*Goal of the exercise*
Extract every line below that contains the word "Instruction".

*Page and screen pointing data*
──────
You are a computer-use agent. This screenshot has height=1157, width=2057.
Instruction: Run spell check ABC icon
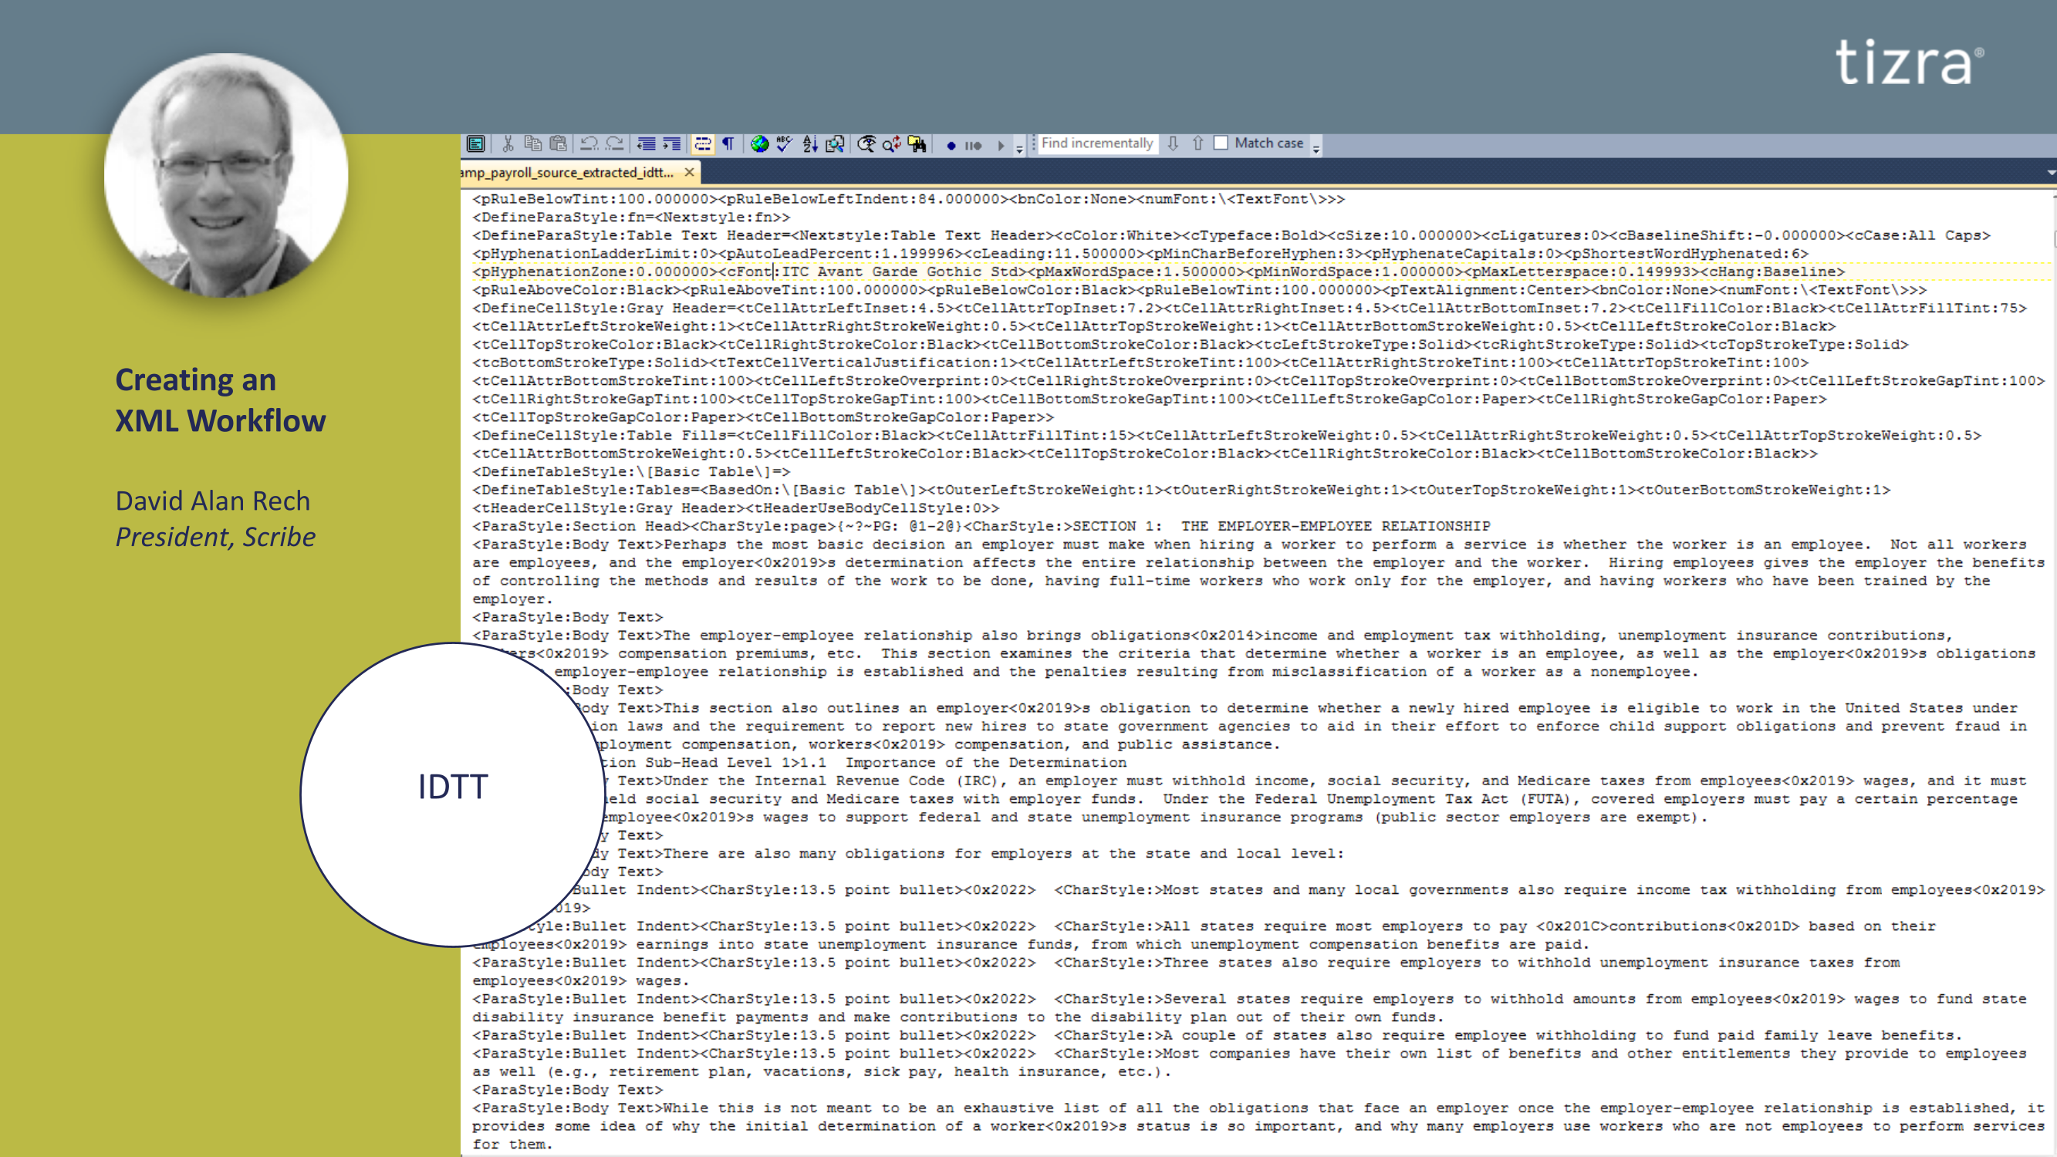point(784,144)
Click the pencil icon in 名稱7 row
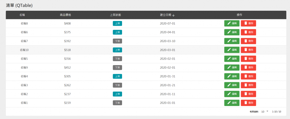Image resolution: width=290 pixels, height=119 pixels. (229, 41)
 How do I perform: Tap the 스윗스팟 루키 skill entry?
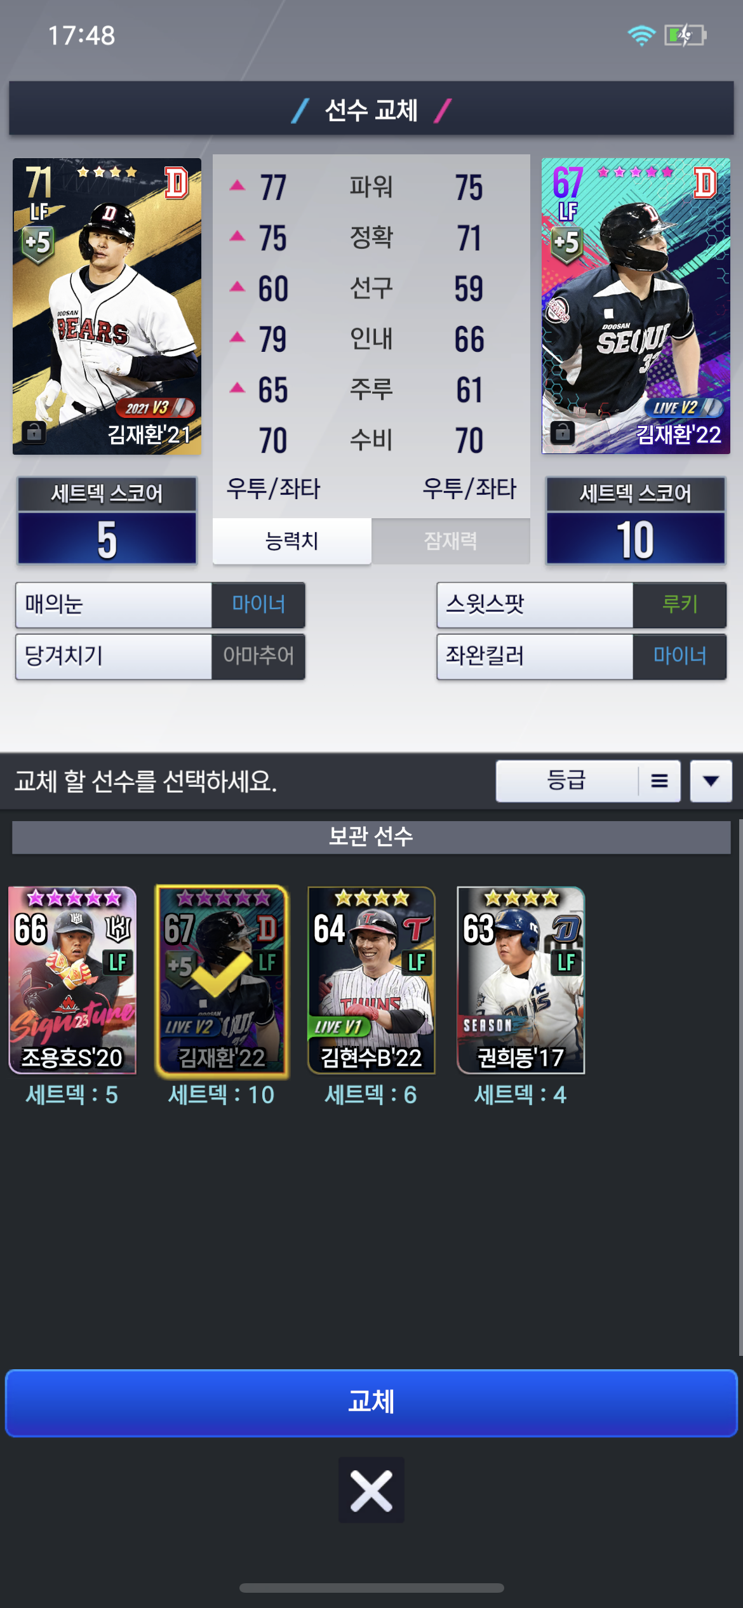581,605
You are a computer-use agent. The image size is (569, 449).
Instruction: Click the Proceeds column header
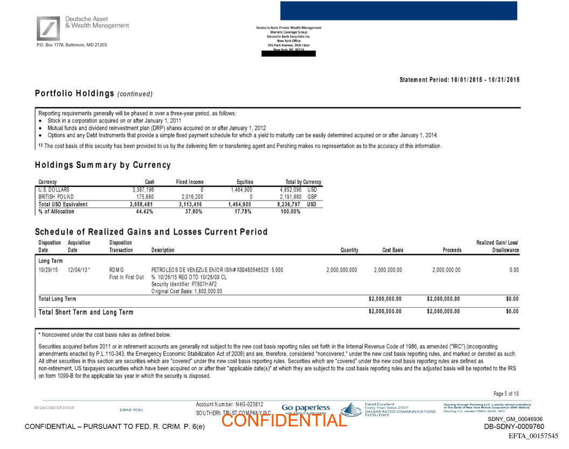point(452,250)
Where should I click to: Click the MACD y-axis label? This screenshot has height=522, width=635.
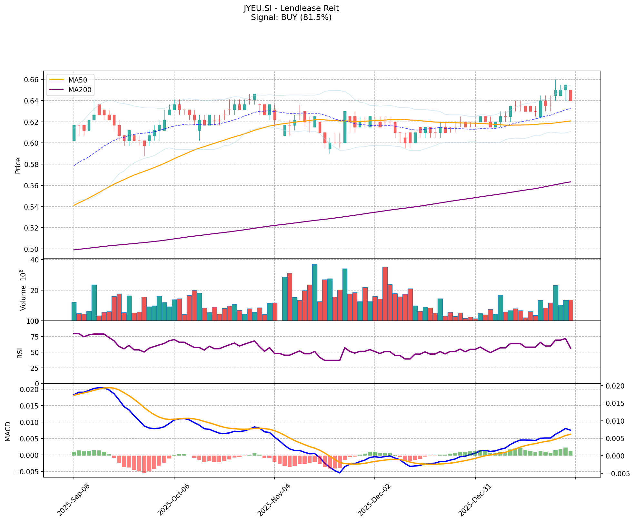point(8,431)
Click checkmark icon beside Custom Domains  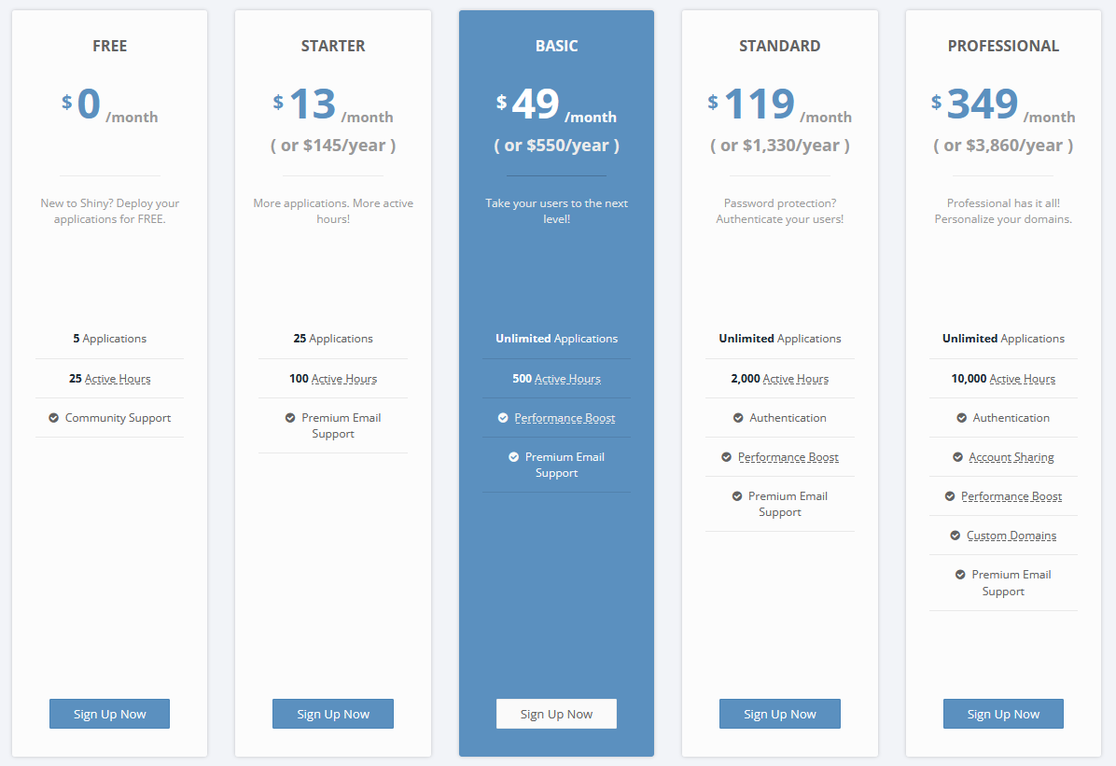coord(956,536)
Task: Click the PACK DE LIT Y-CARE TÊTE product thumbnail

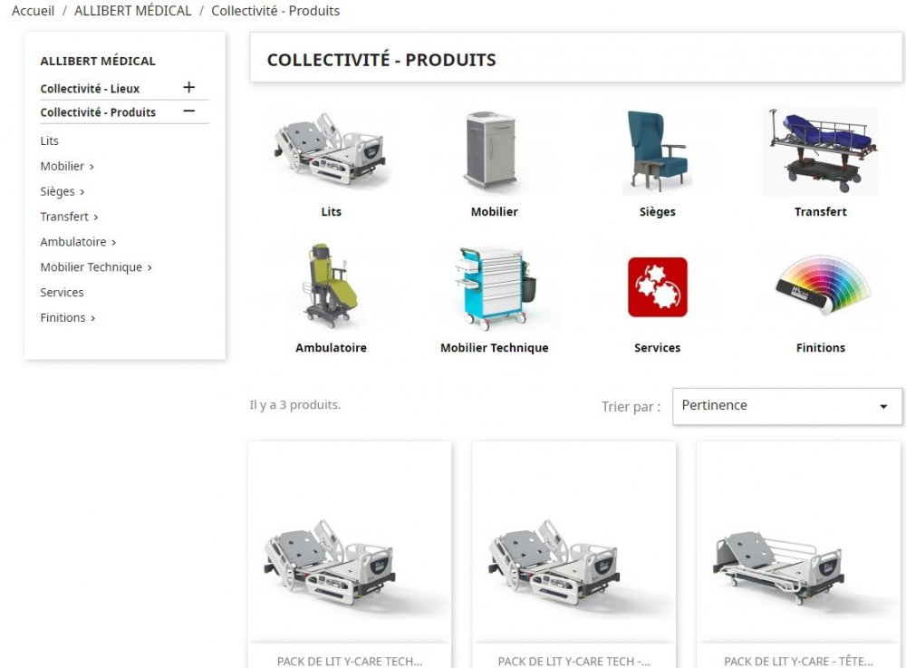Action: [x=797, y=553]
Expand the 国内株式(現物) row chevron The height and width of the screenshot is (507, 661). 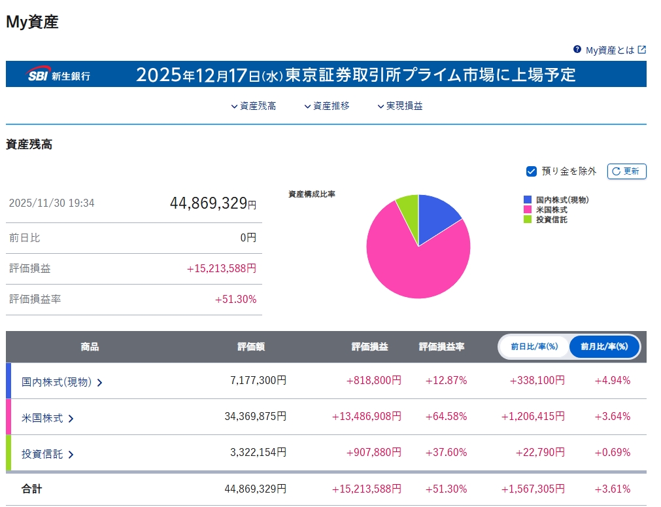(99, 383)
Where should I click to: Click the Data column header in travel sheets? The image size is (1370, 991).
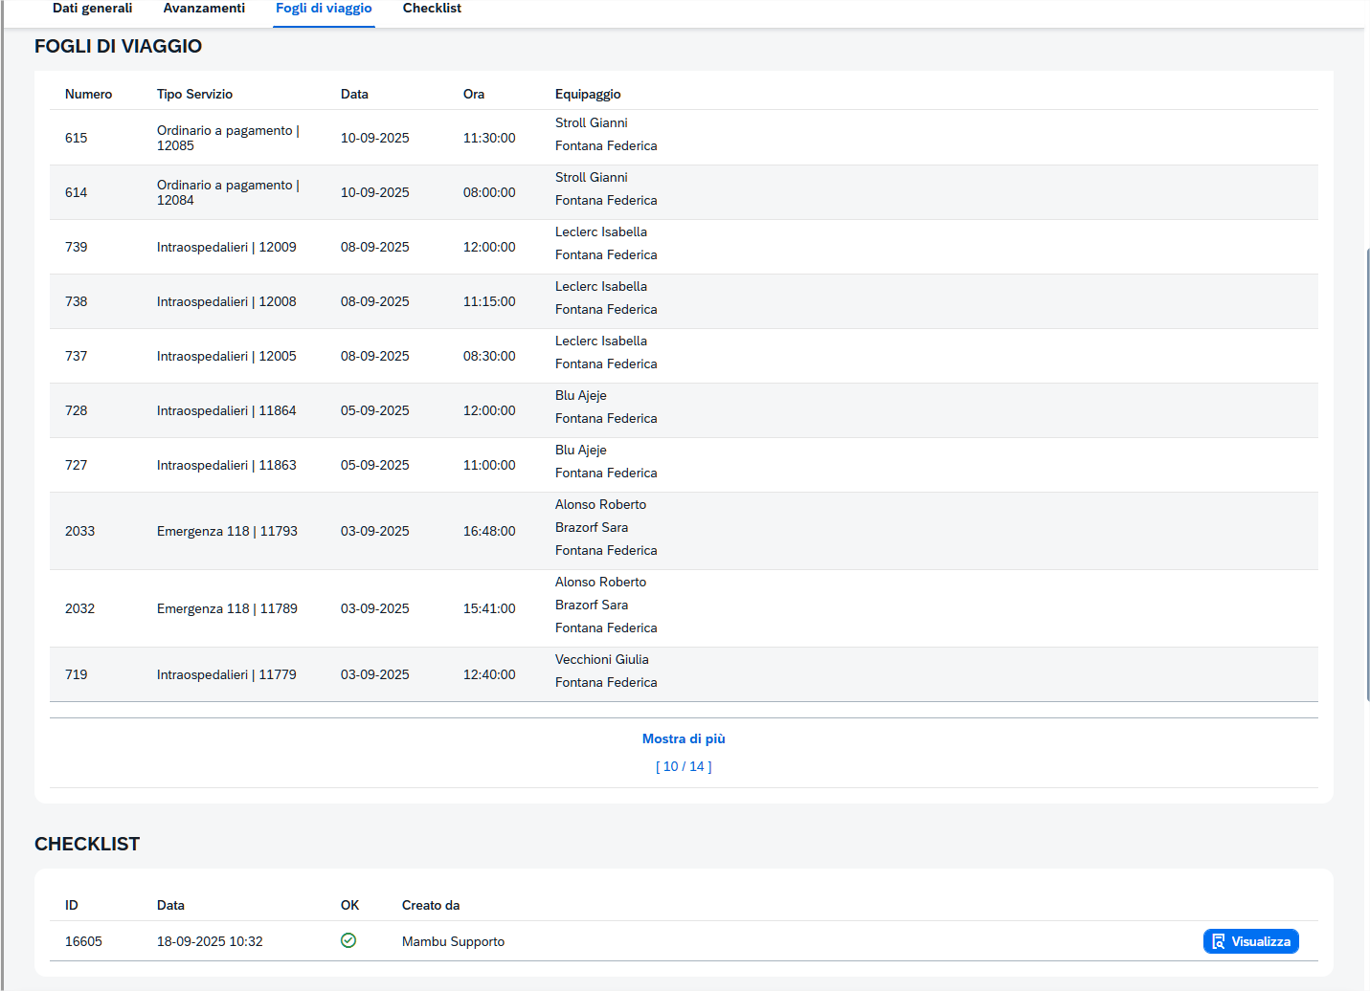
──────
*Result of this task*
Instruction: Run spell check ABC icon
Instruction: Click the Proceeds column header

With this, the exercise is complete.